**Items:**
──────────────────────────────

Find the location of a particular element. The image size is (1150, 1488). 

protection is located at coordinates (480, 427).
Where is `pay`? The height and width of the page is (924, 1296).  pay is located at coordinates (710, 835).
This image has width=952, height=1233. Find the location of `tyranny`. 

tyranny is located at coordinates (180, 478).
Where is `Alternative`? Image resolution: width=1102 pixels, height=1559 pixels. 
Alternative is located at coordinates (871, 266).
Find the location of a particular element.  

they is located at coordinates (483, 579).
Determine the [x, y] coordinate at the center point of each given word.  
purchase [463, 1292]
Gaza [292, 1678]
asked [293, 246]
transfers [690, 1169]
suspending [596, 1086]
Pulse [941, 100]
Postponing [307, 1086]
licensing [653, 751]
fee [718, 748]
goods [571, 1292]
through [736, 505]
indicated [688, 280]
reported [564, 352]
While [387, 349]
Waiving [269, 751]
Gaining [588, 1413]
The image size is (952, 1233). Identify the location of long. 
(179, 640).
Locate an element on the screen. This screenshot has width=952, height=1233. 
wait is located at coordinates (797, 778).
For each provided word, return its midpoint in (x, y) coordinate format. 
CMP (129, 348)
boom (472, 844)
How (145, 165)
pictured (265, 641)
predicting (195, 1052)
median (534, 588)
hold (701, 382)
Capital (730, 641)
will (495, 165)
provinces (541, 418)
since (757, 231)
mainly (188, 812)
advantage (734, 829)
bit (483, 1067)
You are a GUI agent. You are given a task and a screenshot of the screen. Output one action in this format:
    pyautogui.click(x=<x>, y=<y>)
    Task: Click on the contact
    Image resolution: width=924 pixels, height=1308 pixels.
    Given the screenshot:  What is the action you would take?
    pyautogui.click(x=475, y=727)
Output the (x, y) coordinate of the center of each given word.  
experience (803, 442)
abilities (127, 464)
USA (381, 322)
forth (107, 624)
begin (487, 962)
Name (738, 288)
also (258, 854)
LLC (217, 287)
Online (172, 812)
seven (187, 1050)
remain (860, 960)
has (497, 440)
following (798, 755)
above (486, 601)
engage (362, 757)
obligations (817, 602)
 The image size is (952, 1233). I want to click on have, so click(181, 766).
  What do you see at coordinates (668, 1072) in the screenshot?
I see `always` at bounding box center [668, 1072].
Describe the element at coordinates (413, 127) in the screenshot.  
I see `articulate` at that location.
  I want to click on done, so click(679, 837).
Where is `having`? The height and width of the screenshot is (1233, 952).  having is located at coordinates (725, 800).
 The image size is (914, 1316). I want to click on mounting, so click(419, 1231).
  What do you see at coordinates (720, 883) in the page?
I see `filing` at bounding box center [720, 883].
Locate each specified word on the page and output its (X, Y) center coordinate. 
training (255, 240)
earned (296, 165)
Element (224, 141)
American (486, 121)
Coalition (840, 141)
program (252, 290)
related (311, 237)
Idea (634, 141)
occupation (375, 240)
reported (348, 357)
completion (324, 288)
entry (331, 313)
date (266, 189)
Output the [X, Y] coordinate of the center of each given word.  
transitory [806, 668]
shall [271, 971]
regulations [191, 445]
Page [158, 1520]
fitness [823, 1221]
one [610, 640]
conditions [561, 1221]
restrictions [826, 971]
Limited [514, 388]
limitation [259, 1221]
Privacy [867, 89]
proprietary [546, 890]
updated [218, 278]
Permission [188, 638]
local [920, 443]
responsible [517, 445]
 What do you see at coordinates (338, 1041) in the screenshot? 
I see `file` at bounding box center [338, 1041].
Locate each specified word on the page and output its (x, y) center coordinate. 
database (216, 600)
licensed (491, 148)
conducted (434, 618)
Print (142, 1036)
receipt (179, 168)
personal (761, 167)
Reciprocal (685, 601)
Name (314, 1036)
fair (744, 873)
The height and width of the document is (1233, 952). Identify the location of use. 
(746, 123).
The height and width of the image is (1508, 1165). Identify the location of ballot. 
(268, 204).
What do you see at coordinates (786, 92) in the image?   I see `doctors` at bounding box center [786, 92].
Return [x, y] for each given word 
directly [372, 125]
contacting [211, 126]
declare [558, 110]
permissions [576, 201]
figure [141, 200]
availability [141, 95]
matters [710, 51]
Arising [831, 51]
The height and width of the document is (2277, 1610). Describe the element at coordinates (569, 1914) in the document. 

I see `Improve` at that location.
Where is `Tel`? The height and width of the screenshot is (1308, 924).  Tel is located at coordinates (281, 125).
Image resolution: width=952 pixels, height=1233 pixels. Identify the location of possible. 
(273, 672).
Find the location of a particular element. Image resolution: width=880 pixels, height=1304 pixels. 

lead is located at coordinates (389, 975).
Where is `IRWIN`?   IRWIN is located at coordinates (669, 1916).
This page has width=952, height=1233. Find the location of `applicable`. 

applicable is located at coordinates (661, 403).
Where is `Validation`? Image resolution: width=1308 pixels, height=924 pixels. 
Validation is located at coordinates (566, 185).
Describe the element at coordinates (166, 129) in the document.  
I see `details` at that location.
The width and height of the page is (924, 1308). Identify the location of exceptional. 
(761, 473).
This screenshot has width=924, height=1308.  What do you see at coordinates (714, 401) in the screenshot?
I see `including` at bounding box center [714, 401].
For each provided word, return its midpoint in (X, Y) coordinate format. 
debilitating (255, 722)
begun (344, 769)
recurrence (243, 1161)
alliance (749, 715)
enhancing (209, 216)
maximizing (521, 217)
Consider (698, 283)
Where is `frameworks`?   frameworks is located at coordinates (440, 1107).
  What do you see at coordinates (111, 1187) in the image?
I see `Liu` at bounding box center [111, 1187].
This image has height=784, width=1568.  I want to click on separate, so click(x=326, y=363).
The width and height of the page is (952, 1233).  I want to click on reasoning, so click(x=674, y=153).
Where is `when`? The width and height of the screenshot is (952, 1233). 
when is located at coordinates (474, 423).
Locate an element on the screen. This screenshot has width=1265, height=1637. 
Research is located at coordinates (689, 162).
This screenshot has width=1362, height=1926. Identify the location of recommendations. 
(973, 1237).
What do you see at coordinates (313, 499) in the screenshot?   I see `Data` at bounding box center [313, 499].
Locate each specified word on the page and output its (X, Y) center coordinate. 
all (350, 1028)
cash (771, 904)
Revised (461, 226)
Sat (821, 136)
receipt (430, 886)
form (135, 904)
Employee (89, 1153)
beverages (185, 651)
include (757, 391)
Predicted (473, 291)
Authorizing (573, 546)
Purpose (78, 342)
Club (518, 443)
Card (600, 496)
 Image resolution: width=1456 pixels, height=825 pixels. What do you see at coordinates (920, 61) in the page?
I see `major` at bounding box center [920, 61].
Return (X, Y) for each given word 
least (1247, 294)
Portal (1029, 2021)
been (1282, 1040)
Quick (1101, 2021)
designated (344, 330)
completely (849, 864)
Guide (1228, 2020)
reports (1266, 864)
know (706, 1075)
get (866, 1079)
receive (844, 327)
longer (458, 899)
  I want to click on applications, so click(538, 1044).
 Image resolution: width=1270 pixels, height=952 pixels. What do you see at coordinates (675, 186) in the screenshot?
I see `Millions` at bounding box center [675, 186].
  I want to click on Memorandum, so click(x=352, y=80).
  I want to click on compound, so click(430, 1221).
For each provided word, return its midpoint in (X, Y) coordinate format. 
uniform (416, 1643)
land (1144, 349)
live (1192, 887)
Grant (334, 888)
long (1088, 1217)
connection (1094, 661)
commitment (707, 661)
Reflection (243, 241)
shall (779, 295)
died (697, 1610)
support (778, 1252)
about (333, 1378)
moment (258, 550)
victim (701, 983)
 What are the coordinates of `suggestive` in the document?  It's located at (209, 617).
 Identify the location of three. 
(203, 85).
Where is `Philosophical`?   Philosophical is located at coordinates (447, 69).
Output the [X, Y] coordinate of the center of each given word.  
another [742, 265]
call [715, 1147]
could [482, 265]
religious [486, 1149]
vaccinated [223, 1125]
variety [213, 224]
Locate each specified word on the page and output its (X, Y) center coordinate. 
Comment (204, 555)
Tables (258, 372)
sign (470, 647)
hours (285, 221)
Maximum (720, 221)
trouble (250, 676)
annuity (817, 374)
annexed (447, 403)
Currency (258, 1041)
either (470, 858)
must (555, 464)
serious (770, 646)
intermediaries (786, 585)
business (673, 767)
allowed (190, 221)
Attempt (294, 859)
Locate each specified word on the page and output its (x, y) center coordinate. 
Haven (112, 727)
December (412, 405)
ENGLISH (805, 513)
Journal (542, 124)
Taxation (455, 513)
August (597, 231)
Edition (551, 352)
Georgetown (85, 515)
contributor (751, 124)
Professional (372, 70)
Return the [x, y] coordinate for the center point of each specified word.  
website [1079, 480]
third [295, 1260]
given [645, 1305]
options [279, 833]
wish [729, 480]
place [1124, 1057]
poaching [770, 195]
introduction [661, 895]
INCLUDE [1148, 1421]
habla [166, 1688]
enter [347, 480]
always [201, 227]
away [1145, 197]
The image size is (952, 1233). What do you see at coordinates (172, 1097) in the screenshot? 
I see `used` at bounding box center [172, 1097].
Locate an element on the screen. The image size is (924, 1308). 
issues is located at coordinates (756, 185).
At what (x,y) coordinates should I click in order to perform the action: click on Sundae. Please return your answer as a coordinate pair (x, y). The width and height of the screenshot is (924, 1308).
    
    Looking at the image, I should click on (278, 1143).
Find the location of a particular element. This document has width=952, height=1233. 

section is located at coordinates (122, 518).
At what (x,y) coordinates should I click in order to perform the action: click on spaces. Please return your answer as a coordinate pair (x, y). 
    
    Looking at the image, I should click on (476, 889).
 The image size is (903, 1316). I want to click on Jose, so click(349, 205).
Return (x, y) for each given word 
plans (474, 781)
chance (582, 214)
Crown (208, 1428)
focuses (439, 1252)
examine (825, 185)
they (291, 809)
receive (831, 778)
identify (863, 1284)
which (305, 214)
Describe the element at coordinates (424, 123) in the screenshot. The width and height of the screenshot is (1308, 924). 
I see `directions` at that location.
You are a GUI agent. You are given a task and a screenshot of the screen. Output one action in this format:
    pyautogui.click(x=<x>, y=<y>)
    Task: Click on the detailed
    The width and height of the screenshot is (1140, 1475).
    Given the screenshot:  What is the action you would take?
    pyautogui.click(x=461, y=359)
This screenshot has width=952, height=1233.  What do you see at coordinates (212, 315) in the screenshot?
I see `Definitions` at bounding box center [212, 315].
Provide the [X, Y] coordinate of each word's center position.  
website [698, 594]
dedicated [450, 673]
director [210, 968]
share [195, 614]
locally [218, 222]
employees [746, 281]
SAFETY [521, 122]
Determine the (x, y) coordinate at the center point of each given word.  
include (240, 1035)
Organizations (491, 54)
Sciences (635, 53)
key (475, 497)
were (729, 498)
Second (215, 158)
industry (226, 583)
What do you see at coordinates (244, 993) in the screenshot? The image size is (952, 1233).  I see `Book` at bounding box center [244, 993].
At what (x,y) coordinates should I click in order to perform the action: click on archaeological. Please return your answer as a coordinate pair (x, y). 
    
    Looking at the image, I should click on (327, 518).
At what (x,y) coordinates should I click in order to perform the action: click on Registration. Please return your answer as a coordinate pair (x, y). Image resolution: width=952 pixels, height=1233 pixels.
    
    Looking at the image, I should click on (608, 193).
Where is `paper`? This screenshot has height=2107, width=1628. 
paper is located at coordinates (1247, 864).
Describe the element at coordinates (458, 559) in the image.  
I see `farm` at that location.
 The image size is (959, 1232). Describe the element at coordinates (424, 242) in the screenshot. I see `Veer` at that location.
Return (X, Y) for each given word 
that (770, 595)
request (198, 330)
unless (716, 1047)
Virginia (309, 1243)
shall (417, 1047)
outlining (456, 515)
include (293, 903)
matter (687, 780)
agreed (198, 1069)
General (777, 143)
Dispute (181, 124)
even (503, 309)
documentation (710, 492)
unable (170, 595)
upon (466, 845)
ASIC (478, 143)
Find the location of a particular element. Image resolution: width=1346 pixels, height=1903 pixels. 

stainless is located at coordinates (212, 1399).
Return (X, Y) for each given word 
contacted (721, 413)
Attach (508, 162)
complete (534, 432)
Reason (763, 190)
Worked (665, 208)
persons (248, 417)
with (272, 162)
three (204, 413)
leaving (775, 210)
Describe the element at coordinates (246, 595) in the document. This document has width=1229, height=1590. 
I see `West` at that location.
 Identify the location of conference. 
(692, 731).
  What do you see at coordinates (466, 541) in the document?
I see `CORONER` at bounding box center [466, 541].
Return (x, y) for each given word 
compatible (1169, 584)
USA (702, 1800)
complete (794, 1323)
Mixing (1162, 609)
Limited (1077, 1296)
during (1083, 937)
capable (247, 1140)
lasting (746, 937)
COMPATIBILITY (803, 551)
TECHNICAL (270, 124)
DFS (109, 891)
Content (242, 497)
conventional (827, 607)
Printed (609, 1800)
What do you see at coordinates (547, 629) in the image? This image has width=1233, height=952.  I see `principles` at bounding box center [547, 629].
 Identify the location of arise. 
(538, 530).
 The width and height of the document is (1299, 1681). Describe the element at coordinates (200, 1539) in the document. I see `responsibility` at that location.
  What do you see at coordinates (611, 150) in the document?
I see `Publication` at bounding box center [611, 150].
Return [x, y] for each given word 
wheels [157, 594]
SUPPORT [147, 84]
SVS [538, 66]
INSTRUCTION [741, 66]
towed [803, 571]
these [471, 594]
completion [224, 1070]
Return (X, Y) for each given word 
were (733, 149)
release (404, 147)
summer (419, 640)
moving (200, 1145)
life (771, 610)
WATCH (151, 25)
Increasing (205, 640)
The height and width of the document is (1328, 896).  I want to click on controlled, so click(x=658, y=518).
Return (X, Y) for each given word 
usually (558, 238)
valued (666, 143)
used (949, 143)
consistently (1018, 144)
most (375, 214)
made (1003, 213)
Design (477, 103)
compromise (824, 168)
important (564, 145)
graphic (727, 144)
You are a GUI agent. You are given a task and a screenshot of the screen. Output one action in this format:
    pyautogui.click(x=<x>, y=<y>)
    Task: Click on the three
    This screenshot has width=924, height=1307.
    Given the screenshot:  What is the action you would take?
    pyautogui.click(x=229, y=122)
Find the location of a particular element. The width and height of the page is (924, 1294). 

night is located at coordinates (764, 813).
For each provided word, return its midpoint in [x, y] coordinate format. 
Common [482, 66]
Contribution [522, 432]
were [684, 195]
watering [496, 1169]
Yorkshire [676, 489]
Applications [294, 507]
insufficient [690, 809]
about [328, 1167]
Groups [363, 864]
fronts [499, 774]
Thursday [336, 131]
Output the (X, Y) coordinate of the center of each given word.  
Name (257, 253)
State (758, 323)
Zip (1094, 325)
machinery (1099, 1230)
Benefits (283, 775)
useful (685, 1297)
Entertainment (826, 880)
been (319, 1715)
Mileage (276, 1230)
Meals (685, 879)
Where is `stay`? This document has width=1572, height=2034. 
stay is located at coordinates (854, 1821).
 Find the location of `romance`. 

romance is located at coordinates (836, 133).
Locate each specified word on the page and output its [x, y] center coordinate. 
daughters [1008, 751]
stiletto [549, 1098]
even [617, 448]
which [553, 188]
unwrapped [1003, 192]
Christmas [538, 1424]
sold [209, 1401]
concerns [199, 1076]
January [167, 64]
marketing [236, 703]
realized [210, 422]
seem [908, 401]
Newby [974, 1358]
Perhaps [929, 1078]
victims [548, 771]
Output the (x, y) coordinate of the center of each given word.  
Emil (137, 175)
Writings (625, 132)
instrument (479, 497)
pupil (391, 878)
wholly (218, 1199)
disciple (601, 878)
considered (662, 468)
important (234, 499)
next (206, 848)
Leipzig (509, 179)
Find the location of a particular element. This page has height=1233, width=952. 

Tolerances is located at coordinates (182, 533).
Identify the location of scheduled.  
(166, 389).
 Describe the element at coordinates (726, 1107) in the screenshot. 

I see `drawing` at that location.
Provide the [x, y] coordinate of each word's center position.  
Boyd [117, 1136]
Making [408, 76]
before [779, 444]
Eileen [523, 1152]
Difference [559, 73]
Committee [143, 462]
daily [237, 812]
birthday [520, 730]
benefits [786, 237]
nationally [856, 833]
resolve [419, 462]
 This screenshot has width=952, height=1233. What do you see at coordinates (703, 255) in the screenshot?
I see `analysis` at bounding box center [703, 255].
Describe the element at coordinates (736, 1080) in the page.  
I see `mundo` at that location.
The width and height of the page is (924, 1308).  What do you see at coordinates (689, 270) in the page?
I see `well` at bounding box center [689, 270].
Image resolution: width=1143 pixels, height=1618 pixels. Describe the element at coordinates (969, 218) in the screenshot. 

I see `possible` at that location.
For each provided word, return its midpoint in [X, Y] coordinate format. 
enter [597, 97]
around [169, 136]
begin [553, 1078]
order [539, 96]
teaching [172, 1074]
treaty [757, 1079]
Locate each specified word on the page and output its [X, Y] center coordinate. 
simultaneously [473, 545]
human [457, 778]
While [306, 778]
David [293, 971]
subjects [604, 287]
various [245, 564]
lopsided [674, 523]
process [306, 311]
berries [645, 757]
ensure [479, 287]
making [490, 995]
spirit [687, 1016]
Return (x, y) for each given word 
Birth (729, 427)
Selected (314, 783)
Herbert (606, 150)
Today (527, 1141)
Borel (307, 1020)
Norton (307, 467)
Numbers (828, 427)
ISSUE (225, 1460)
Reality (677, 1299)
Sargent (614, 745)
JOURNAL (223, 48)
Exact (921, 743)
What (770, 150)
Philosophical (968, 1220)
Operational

──────────────────────────────

**Problem requirements:** Convert the lines of the listing above into a numbered list, covering everything from the line containing "responsible [517, 445]" down to and including the line containing "What do you see at coordinates (786, 92)", and leave out any blank lines.

**Correct output:**
1. responsible [517, 445]
2.  What do you see at coordinates (338, 1041) in the screenshot? 
3. I see `file` at bounding box center [338, 1041].
4. Locate each specified word on the page and output its (x, y) center coordinate. 
5. database (216, 600)
6. licensed (491, 148)
7. conducted (434, 618)
8. Print (142, 1036)
9. receipt (179, 168)
10. personal (761, 167)
11. Reciprocal (685, 601)
12. Name (314, 1036)
13. fair (744, 873)
14. The height and width of the document is (1233, 952). Identify the location of use. 
15. (746, 123).
16. The height and width of the image is (1508, 1165). Identify the location of ballot. 
17. (268, 204).
18. What do you see at coordinates (786, 92) in the image?   I see `doctors` at bounding box center [786, 92].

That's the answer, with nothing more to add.